“We have more hacking experts than any other company in the sector and they are diverse in their backgrounds – young and old, men and women, technical and non-technical people. This makes us better at finding vulnerabilities than the limited number of in-house experts working for client companies. And it is hard for humans to find flaws in the systems they have built; creative outsiders are more likely to find the “unknown unknowns”– vulnerabilities that no-one else has spotted.”

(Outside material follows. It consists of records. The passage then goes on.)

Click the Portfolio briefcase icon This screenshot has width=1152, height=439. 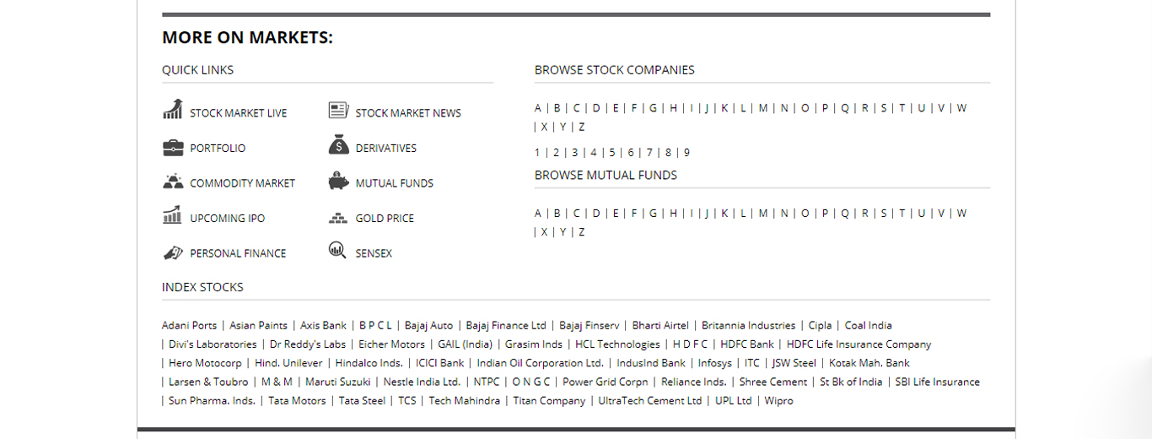(x=172, y=148)
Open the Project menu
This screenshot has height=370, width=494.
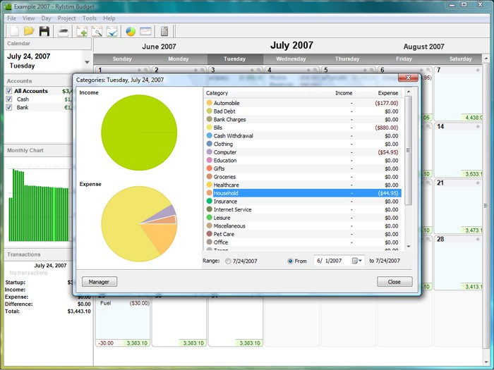(x=66, y=18)
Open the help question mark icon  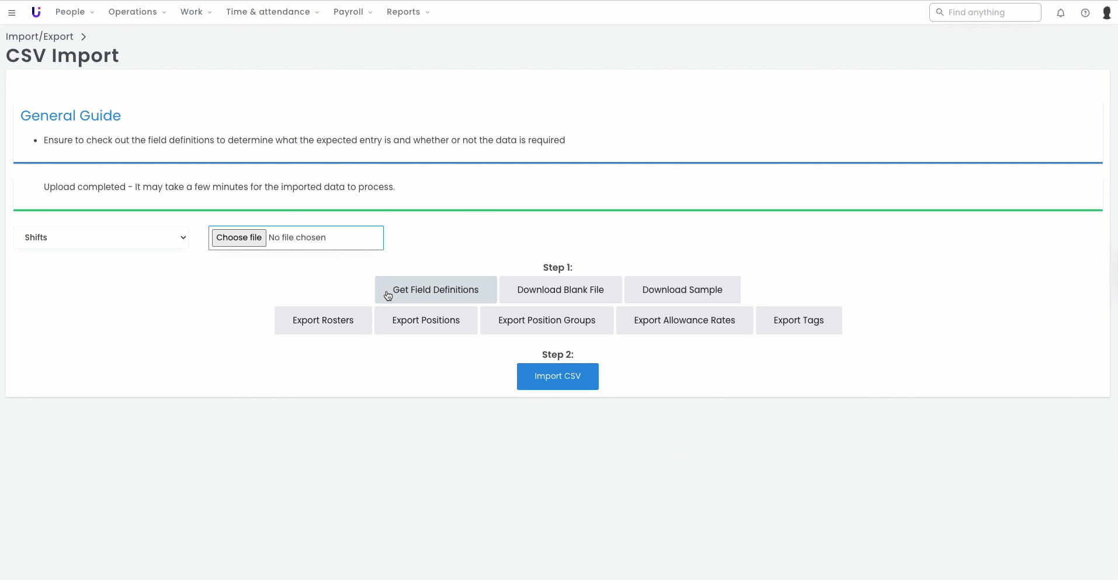click(x=1085, y=13)
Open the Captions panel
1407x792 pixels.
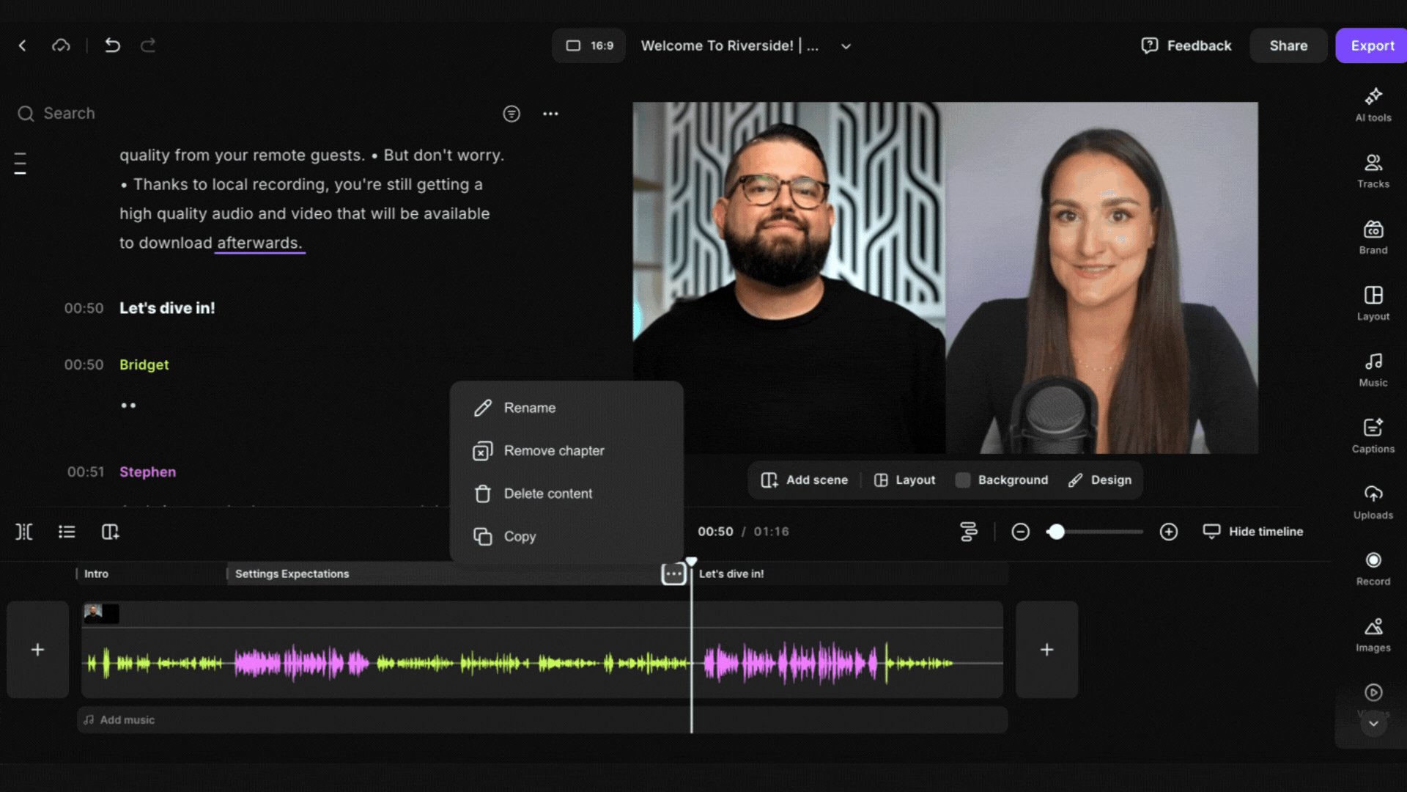point(1373,436)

HackerOne’s typical hacker is a young man under 34 with expertise in computer sciences, for whom detecting online flaws is a hobby at college or a spare-time job. They have a cunning ability to think bad like a criminal hacker, says Mårten Mickos, but then do good by reporting the vulnerabilities to the owner of the system – the potential victim. They find chasing vulnerabilities thrilling and they can make a lot of money if they’re good – one of HackerOne’s bug-hunters made over half a million dollars on the HackerOne platform alone.
“I see us as a bit like the Boy Scouts, whose founder created the organisation as a way of giving idle young people something to do and contributing to society. Often our hackers are super-intelligent teenagers who don’t know how to communicate with people and may be difficult to deal with. We reach out to them, giving them a meaningful role in society and bringing out the best in them – otherwise they might get up to all sorts of mischief.”

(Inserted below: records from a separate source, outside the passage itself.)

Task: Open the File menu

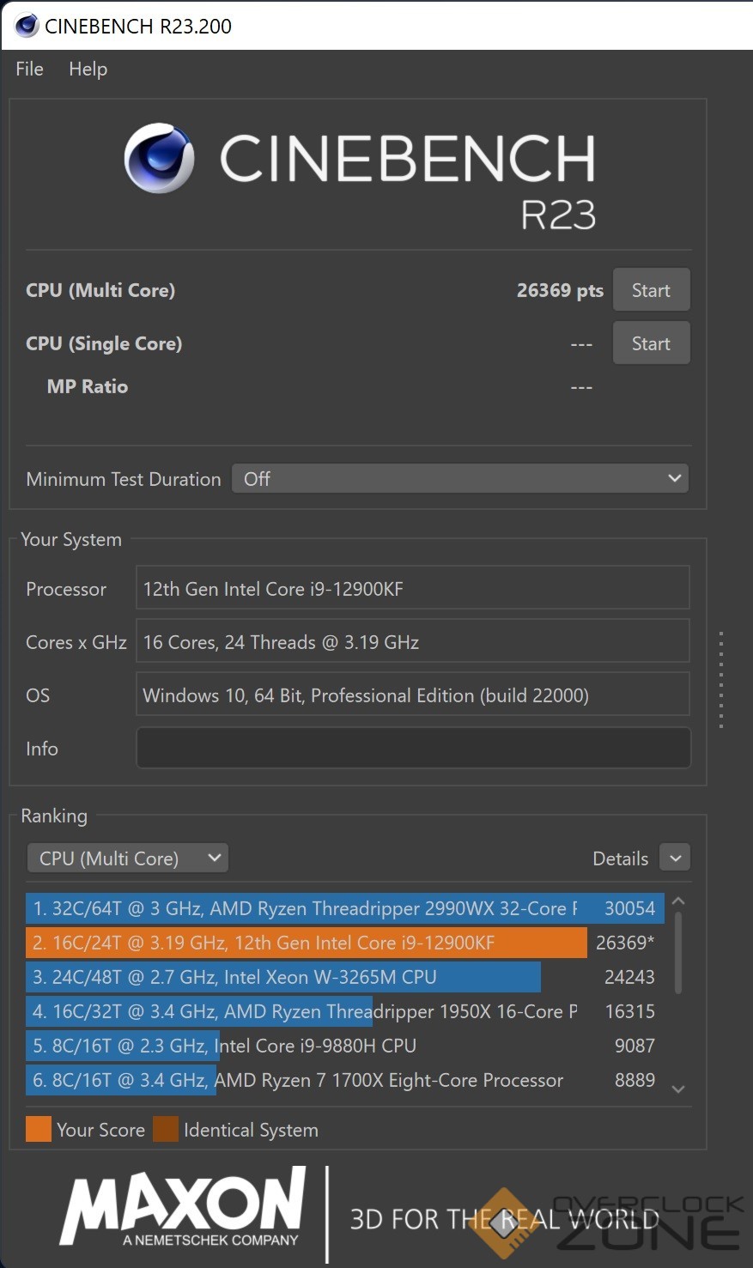Action: [x=29, y=69]
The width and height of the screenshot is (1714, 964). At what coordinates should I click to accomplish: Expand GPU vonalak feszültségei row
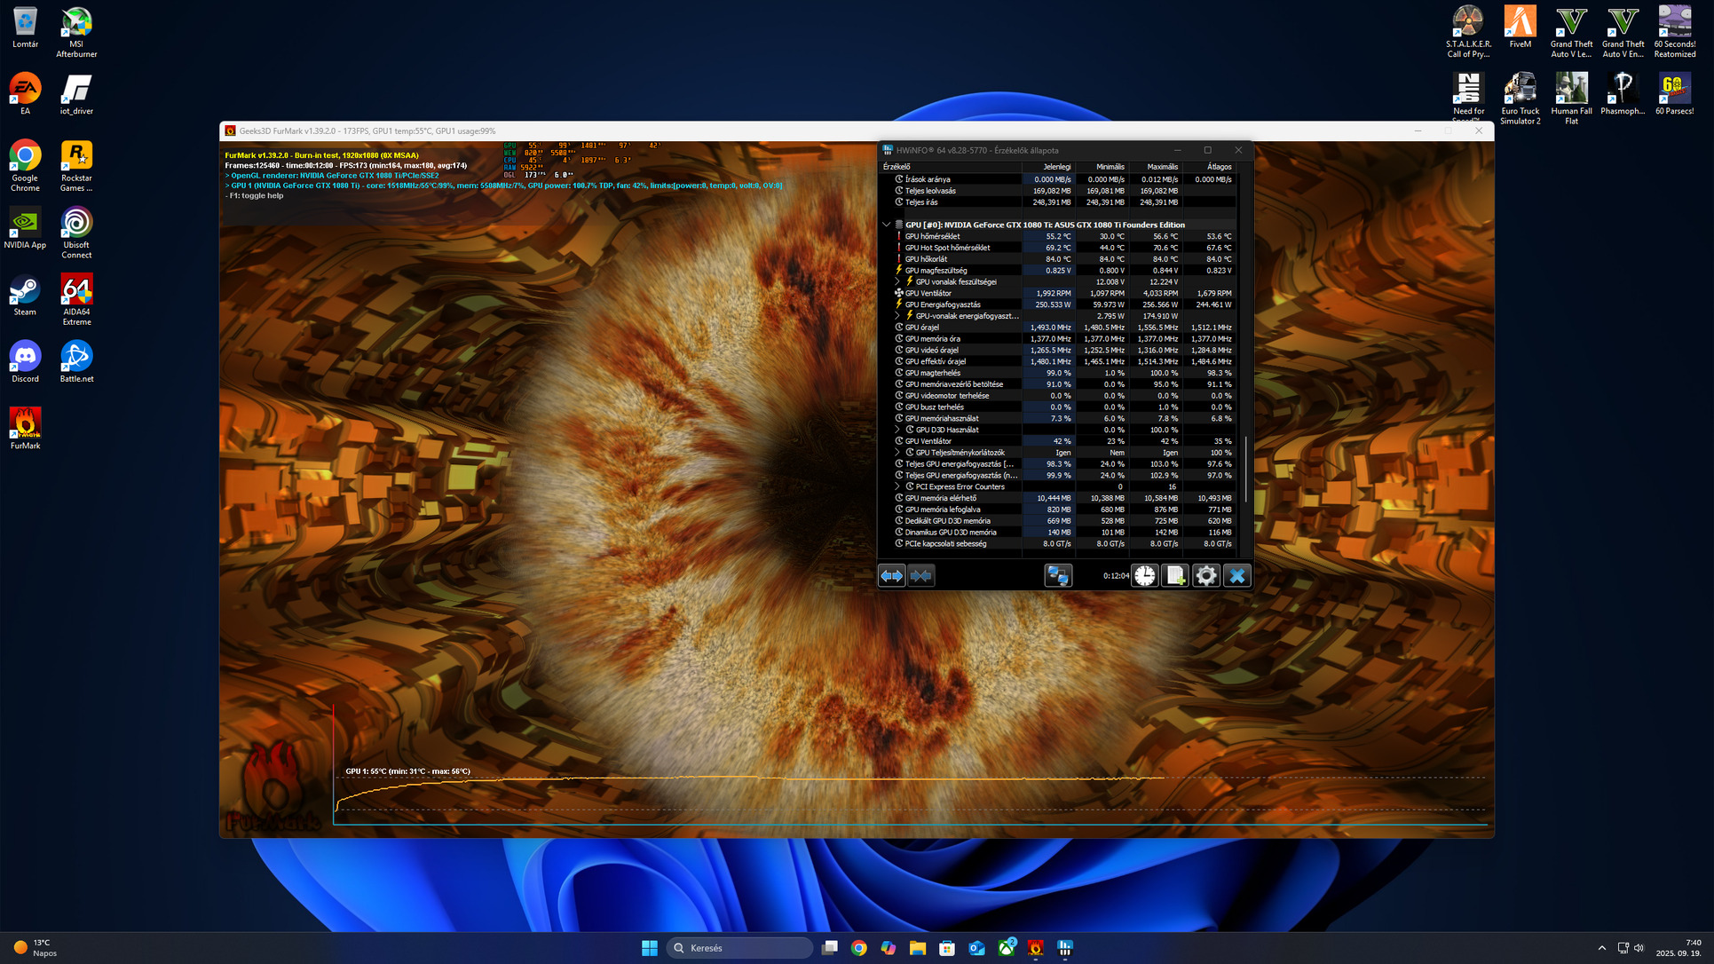point(897,281)
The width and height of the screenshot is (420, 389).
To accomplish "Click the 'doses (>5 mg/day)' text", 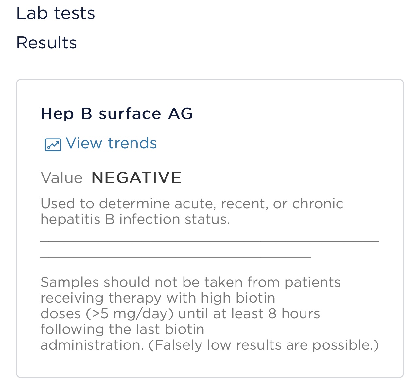I will [107, 314].
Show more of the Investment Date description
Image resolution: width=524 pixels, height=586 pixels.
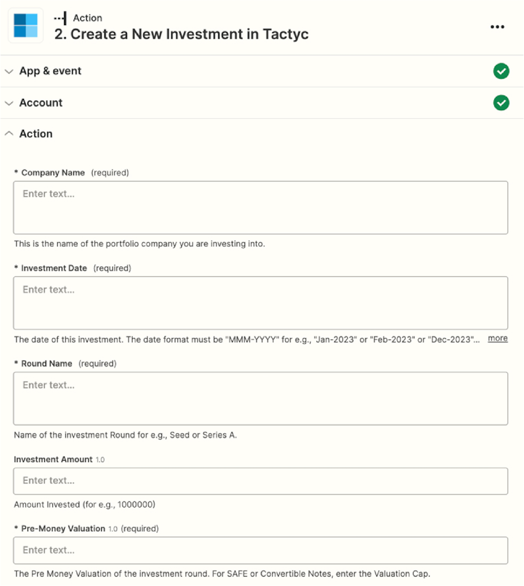click(x=497, y=338)
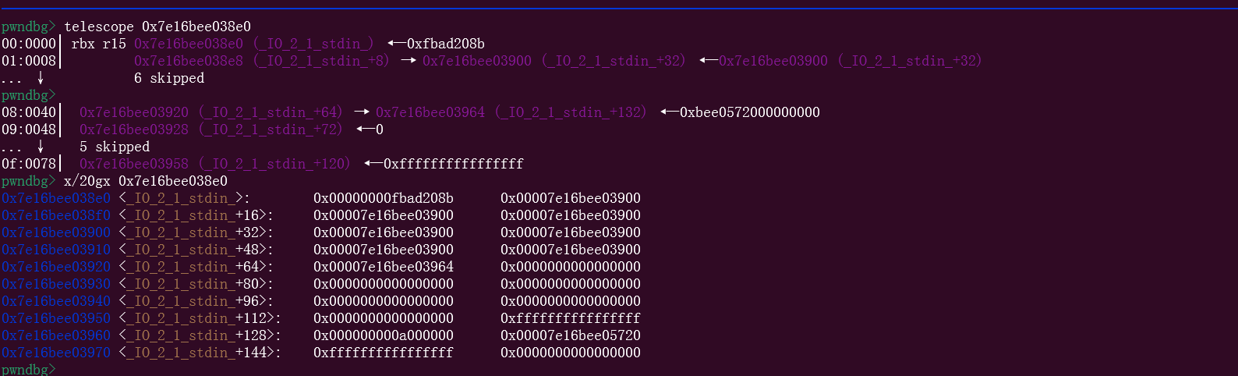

HackerOne’s approach has proved attractive to a wide variety of companies. Those which have grown up in online businesses such as Uber and AirBnB know that constantly detecting vulnerabilities is vital to their success. Older companies which have experienced their first security breach, perhaps by a criminal, quickly turn to us because they cannot afford the cost of another breach. A third group of clients comes by recommendation, often from big manufacturing companies which tell their suppliers to protect themselves against hacking so as to make the supply chain secure.

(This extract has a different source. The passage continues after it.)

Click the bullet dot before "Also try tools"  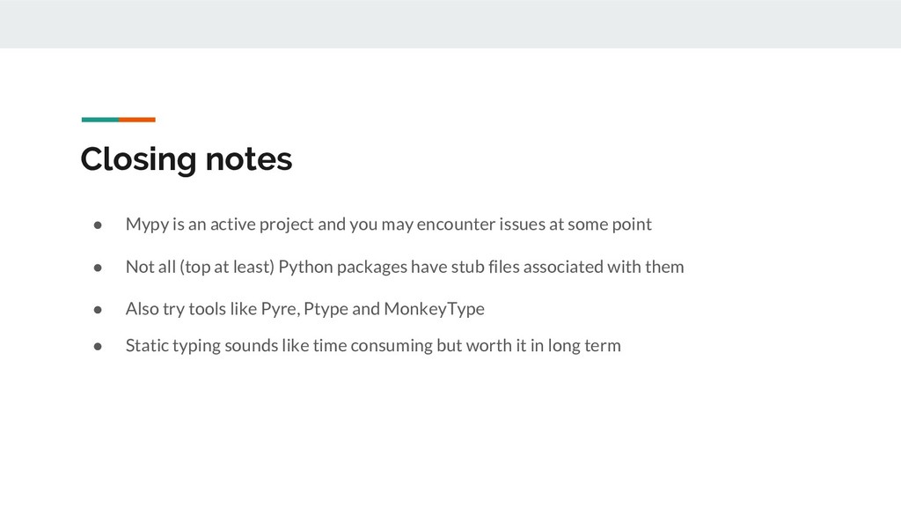coord(99,309)
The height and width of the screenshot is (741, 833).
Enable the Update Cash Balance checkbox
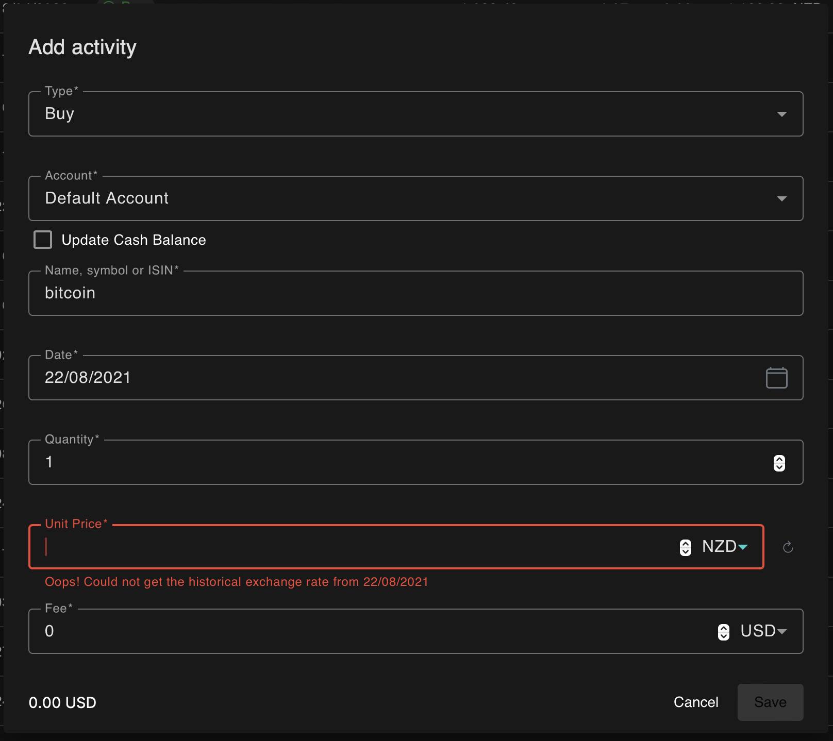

In 2016, HackerOne helped the US Department of Defense to make its systems more secure by launching the ‘Hack the Pentagon’ challenge. This eight-week programme involved 1,410 hackers who found 138 vulnerabilities – the first within 13 minutes. It paid out USD75,000 of bounties to the hackers, ranging from about USD100 to USD15,000.
“It was a huge shock for the Pentagon to find so many flaws, having previously paid millions of dollars on security protection. So they asked us to repeat the programme for the US Army with Hack the Army, and again found very serious vulnerabilities – the first within five minutes. The Department of Defense is one of the best financed organisations in the world which can pay for anything it needs, but it found it effective to turn to hackers for help!”